_Fragmento mostrado_
Conversar con Tolkien era una tarea exigente: muchas veces resultaba muy difícil comprender con exactitud lo que decía. Hablaba con una voz suave, baja, rápidamente, sin molestarse en enunciar ni en articular con claridad. Su discurso solía ser confuso, y hasta quienes lo escuchaban con más atención, incluidos sus amigos, se desconcertaban, pues nunca conseguían discernir si estaba bromeando o maldiciendo en voz baja. Otro problema: casi nunca se molestaba en quitarse la pipa de la boca.

Carecía de habilidad para contar chistes y narrar anécdotas graciosas. Siempre fallaba en la frase clave (o no llegaba a ella), se tragaba palabras o bien reía cordialmente en medio del relato y antes de que nadie comprendiera nada. Según uno de sus amigos, Tolkien resultaba a veces exasperante: cambiaba de tema sin aviso o dejaba un pensamiento a medio camino sin molestarse en redondearlo. Para colmo, una vez que proponía un nuevo tema o dejaba de lado lo que exponía, no había modo de volver atrás. Pero Tolkien hablaba el lenguaje común de los académicos (aunque a veces ese lenguaje común fuera el gótico, el galés, el islandés, el anglosajón, el finés o incluso el élfico).

_Tareas a realizar_
1. Según el fragmento sobre Tolkien, ¿qué casi nunca se molestaba en hacer mientras hablaba?
2. Sigue escribiendo el fragmento sobre Tolkien a partir de su última oración.
El listado no tiene nada que ver con el fragmento sobre Tolkien.

_Material proporcionado_
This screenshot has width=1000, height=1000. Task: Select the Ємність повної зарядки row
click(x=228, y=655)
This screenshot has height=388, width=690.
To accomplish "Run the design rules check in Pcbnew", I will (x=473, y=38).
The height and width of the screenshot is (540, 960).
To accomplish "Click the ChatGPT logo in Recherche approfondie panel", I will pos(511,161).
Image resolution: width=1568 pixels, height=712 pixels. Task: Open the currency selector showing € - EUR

...

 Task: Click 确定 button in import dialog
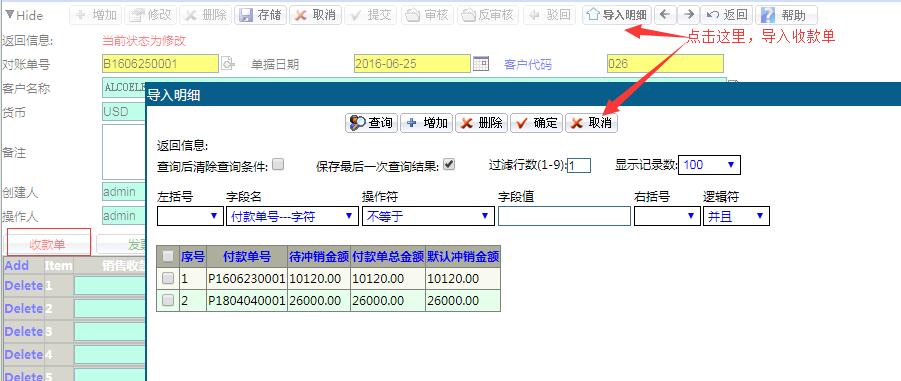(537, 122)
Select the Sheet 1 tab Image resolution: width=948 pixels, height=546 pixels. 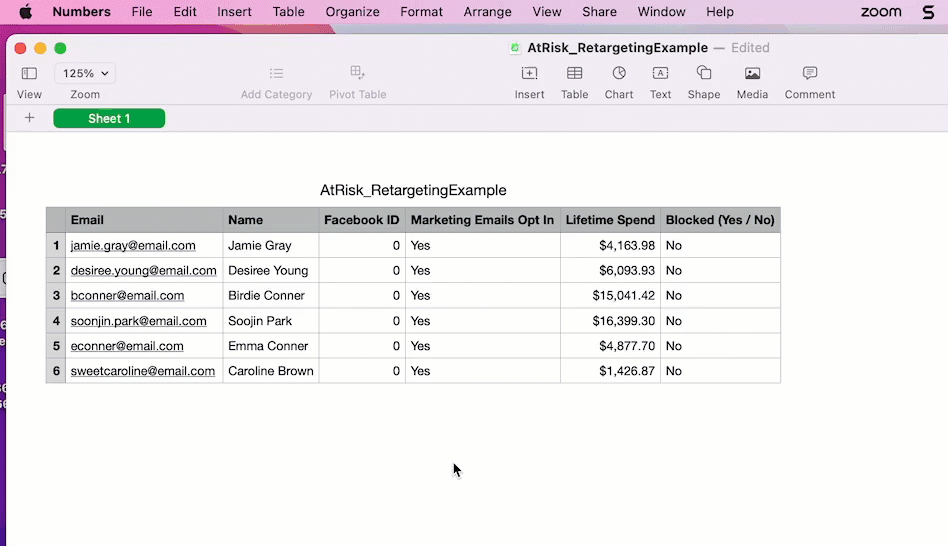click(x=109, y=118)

==

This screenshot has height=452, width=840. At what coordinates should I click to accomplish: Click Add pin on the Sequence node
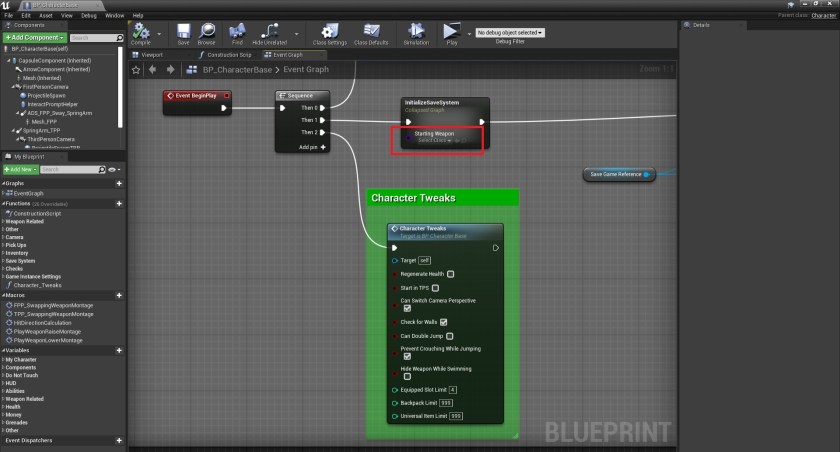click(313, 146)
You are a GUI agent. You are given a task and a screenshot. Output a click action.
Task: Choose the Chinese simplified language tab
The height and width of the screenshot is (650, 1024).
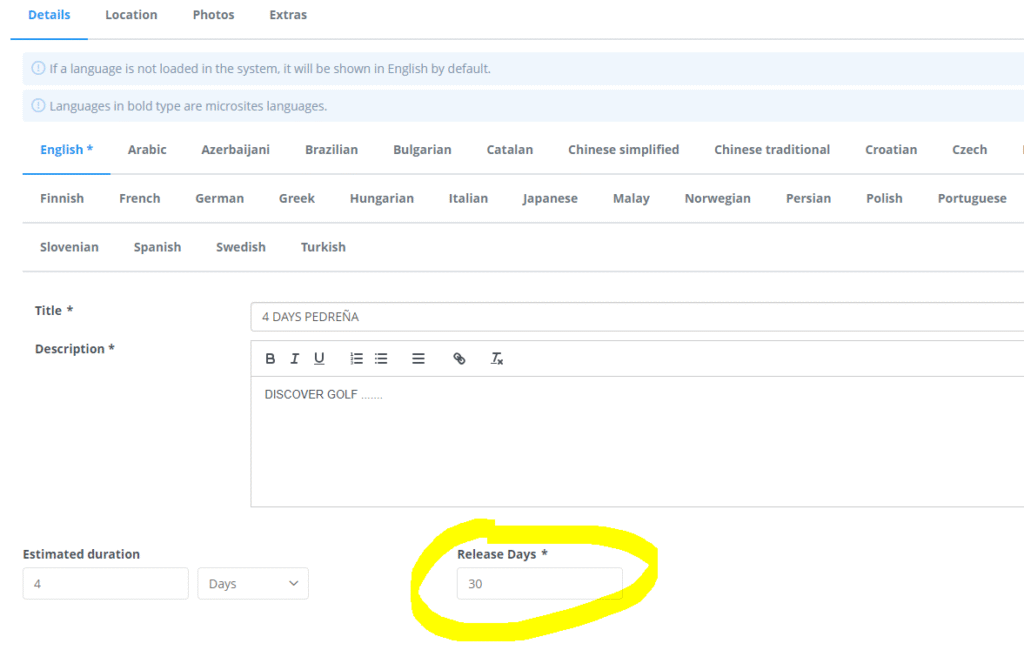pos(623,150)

_Conjunto de respuestas_
1. Quitarse la pipa de la boca.

2.
Tolkien apenas sabía de lo que ocurría fuera de Oxford e Inglaterra, y nunca pasó de un conocimiento sumamente superficial de los grandes eventos y desastres que se convertían en noticias de primera página. Durante muchos años ni siquiera leyó un periódico; prefería escuchar un resumen, predigerido, en la Senior Common Room, conversando, o leer los informes que podía hallar en High Table. Recelaba de todo compromiso político, le interesaban muy poco los movimientos o los conflictos sociales y no se le podía molestar con relatos de crímenes ni con cuentos escandalosos. Y, no obstante, el cúmulo de conocimientos que poseía Tolkien, aparte de sus materias propias de filología y mitología, era enorme. Leía con una intensidad y amplitud prodigiosas (aunque con los años fue leyendo cada vez menos) y hablaba con solvencia sobre cualquier asunto, desde literatura francesa (que detestaba) hasta ciencia ficción (que le entusiasmaba), desde alpinismo suizo hasta el problema de comunicarse con los taxistas de Turquía. Le gustaba contar chistes en inglés, cantar en gótico, narrar sagas en islandés, canturrear en élfico y recitar poesías en anglosajón.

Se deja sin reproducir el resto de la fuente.